Revised data showed Hong Kong's economy contracted in the three months to December, with GDP falling by a seasonally adjusted 0.3 percent on the quarter. This is little changed from the initial estimate that GDP fell 0.4 percent on the quarter and confirms a significant improvement from the three months to September, when GDP contracted by 3.0 percent. Today's GDP data coincided with the presentation of the Hong Kong government's annual budget. Financial Secretary Paul Chan noted that the near-term outlook for Hong Kong's economy is extremely challenging and that the likelihood of it contracting again in 2020 has increased "notably", citing the coronavirus outbreak and ongoing civil unrest as two serious downside risks. Based on this assessment he announced several fiscal stimulus measures aimed at providing support to local residents and businesses and forecast a fiscal deficit for the first time in 15 years worth around 1.3 percent of GDP.

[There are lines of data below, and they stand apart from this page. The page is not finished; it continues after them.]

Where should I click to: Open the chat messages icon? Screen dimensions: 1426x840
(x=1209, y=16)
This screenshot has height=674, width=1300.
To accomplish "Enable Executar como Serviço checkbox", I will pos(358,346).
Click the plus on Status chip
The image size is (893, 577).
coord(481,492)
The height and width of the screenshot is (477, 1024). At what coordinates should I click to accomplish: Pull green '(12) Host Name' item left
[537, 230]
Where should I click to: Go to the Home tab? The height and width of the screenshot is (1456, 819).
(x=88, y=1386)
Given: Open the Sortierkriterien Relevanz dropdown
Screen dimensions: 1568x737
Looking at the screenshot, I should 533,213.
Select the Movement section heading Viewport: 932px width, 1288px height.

Singapore's industrial output advanced 3.4 percent on the year in January, rebounding from a decline of 3.7 percent in December. Stronger headline growth was largely driven by an outsized gain in production in the biomedical industry, an industry often subject to high volatility. Excluding the biomedical industry, manufacturing output fell 3.8 percent on the year in January after dropping 4.4 percent in December; and although underlying growth in production was still weak in January, as it had been in prior months, the relative stability in the year-on-year growth rate suggests that the coronavirus outbreak had relatively limited impact on the Singapore industrial sector in January, though February data will likely show a greater impact.

Looking ahead*

On Thursday in Asia/Pacific, Australia new capital expenditure and New Zealand merchandise trade figures are due. In Europe, Eurozone money supply, Italian business and consumer confidence, and Eurozone EC economic sentiment reports are scheduled. In the US, durable goods, GDP, jobless claims, and pending home sales data are scheduled.